A amiga anfitriã havia casado duas vezes. O primeiro casamento sobrou em meio ao desgaste do amor e de uma crise financeira insustentável. Depois num vôo de turismo por Ibiza, na Espanha, conheceu seu atual marido. Ela dividia a conversa, dizendo às amigas que estava apaixonada. Ele era investidor financeiro e tinha uma vida tranquila. A sua agenda profissional era sempre concorrida. Tinha vários imóveis no Brasil e na Argentina. Dizia que amor com caviar e champanhe tem sempre o melhor gosto.

O que chamava a atenção nessas tardes de chá era o relato e narrativas das viagens que faziam. Uma delas tinha apartamento em Miami. Certa feita, após um furacão foi forçada a deixar a cidade e se refugiar em Tampa. Ficando bastante traumatizada com aquele evento climático em fúria. A outra amiga, contou que estava em Nova Iorque, naquele fatídico 11 de setembro. E que viu as torres gêmeas desmoronarem. Interrompeu a estada e voltou ao Brasil.

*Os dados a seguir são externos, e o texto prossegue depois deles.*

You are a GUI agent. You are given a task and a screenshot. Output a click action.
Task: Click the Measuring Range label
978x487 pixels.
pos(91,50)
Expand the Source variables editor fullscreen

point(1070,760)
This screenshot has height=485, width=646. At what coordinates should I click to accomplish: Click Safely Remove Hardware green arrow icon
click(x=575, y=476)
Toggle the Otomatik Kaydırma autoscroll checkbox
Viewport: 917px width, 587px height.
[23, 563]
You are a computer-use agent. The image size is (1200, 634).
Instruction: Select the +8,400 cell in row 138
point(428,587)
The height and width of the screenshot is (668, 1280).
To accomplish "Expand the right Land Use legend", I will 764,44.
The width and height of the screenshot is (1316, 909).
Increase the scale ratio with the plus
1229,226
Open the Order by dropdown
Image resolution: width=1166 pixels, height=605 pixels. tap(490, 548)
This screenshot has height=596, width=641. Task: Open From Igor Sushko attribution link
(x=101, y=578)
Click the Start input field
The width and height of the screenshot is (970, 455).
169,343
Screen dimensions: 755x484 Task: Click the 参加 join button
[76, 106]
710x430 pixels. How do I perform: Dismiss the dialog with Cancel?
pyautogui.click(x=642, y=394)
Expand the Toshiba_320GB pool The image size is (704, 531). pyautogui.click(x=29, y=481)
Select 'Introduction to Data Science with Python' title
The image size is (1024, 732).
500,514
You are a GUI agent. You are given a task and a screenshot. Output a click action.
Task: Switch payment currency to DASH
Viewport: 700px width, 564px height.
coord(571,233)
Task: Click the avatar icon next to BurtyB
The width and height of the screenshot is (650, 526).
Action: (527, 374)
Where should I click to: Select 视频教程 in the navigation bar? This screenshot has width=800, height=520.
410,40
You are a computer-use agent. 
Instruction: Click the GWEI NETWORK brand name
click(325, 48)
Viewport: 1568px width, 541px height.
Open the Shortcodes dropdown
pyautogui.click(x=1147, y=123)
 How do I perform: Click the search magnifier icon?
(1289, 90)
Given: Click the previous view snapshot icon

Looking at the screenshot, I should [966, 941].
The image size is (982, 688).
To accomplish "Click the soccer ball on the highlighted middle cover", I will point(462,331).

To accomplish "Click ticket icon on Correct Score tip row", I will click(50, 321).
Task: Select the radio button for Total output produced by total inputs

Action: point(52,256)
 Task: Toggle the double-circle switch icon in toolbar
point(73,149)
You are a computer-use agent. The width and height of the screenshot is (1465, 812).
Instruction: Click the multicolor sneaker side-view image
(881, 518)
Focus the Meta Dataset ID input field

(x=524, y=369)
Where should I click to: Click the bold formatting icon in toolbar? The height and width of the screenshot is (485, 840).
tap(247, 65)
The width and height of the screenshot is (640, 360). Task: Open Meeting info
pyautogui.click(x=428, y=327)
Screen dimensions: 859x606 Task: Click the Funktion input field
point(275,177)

Neste instante, surge no meio do Salão, um garçom trazendo o carrinho das sobremesas. Doces de culinária vip entrecortado por salgados bem apurados. O garçom pára junto à mesa das clientes. Anota os pedidos. A maioria delas evitou os doces. Não resistindo, porém a uma torta de nozes, com aparência deliciosa.

Num canto do Salão, numa mesa alternativa, mas também sofisticada, uma poetisa olha para o grupo. Ela não é rica. Ela é pensadora. Pensa na fome do mundo. Pensa nas mulheres que esbanjam dinheiro. Pega um guardanapo e como Simone de Beauvoir, escreve um poema. Sobre a diversidade das classes sociais. Todos são humanos e devem gostar da riqueza. ”Mas que não haja desperdício”, escreveu ela numa frase.

Assim, pontualmente às seis da tarde, a entourage das amigas sofisticadas foi pouco a pouco se afastando do local. Na rua o ar quente da tarde primaveril era sufocante. Em casa, talvez a família a esperasse com um brinde de champanhe. E, na casa da poetisa haveria o incentivo para o lançamento de um livro. Que falasse das lutas de classes, das mazelas humanas, da riqueza e das utopias.